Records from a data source
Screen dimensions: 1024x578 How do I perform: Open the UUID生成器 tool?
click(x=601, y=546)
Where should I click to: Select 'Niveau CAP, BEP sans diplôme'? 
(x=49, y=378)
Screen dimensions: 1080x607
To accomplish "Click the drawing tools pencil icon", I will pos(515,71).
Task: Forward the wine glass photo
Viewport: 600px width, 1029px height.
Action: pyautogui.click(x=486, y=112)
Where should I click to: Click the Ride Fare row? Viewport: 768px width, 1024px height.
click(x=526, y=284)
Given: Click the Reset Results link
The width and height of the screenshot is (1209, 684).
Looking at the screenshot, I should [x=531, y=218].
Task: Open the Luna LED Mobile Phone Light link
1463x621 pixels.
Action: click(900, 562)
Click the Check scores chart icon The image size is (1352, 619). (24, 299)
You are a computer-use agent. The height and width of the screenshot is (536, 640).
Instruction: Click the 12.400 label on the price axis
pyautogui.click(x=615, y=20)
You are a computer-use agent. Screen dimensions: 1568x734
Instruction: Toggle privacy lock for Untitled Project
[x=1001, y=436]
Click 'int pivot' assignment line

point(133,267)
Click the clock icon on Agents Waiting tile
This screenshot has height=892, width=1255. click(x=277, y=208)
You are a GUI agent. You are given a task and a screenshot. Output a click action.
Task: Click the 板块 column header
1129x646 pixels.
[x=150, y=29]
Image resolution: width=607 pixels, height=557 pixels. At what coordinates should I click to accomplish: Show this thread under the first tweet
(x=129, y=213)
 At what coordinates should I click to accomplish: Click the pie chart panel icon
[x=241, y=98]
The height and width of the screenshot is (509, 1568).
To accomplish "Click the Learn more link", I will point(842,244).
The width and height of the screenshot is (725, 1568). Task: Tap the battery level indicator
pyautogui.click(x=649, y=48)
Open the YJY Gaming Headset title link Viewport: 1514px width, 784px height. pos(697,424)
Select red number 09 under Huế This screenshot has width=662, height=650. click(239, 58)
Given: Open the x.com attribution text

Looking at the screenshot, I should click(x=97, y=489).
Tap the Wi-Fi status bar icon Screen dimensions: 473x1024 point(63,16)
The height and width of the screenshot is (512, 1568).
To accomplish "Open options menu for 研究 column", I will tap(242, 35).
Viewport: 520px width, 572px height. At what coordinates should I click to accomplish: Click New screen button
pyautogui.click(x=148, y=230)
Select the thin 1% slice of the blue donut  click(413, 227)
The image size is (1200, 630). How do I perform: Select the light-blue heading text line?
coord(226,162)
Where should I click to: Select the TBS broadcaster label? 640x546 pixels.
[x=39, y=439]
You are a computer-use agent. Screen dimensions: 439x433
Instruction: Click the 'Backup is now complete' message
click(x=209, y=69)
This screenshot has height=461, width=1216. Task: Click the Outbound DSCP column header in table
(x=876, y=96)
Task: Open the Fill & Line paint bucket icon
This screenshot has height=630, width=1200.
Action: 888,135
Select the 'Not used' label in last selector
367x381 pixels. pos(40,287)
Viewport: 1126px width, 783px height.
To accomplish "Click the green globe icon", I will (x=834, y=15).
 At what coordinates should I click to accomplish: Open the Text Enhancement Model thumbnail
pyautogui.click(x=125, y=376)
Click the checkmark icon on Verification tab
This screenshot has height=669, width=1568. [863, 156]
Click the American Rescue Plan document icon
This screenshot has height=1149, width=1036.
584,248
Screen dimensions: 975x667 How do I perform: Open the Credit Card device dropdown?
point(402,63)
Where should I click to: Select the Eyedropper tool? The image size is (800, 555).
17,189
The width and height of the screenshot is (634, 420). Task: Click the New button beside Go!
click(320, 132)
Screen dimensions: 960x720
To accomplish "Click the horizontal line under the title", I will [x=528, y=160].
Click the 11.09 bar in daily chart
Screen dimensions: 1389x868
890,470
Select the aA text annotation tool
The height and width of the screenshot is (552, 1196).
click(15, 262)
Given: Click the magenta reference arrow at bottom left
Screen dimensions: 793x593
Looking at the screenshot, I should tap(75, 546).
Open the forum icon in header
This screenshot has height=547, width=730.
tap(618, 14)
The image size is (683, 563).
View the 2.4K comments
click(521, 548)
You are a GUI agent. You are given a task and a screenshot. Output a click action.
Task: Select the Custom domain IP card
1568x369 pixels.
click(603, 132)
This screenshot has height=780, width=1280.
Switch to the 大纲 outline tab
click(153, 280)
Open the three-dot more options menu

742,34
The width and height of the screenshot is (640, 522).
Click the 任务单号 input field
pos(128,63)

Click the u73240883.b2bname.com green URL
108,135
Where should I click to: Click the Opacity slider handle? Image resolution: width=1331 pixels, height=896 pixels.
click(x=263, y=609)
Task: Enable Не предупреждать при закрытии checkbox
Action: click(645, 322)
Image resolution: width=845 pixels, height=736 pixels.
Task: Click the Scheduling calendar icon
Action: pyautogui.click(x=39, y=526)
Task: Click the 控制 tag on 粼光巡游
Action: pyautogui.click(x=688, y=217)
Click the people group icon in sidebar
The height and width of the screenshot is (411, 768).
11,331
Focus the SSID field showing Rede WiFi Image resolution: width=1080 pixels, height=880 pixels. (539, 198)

THE PROBLEM
Every line in the records above that contains the word "computer" is to be copied out.

EXERCISE OUTPUT
You are a computer-use agent. The height and width of the screenshot is (536, 640).
You are a computer-use agent. Screen dimensions: 1568x734
You are a computer-use agent. Screen dimensions: 439x433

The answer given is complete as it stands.